* [DESCRIPTION OF THE TASK]:
Copy every line of the material below word for word, leaving out the pictures.

* [STORED ROWS]:
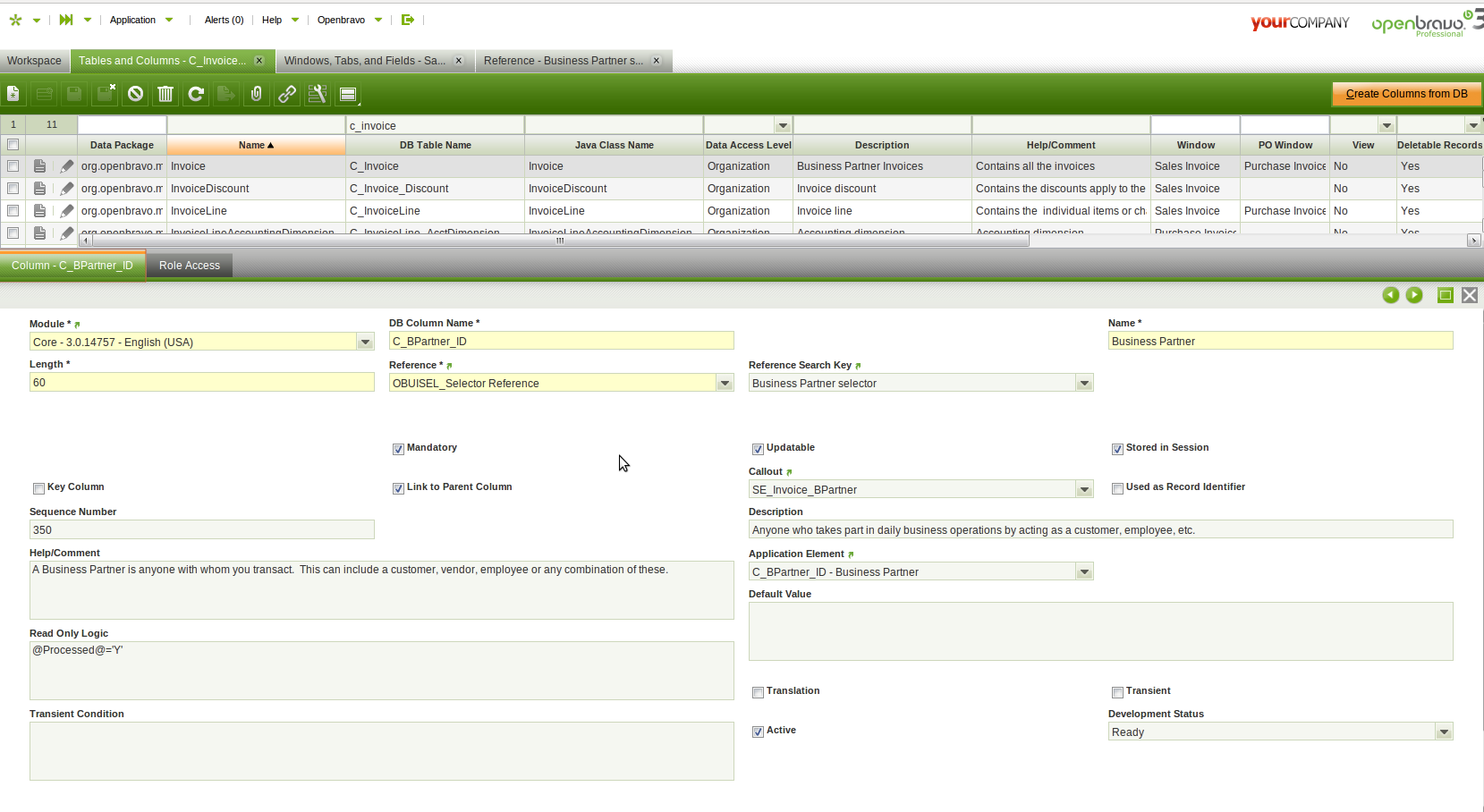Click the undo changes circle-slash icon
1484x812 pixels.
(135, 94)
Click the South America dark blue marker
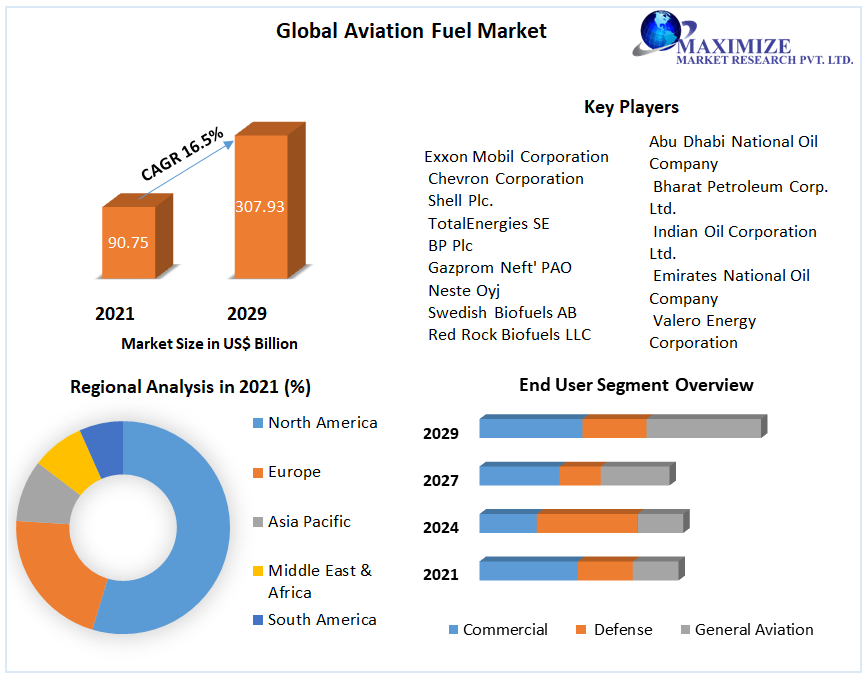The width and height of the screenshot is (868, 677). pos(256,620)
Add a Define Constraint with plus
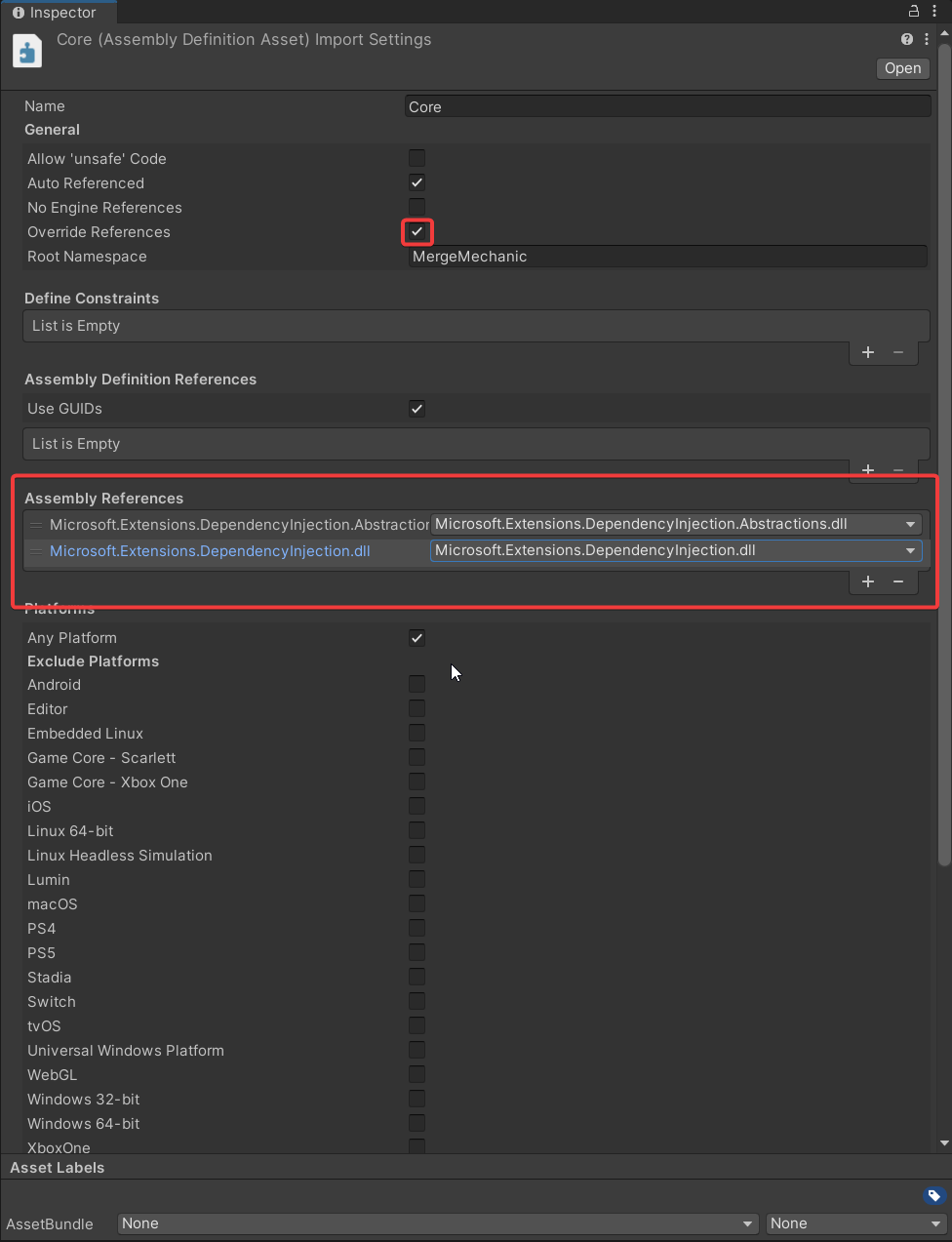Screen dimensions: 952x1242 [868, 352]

* [EXERCISE RESULT]:
Click the undo changes circle-slash icon
1484x812 pixels.
(135, 94)
Click the South America dark blue marker
The width and height of the screenshot is (868, 677). pos(256,620)
Add a Define Constraint with plus
Screen dimensions: 952x1242 [868, 352]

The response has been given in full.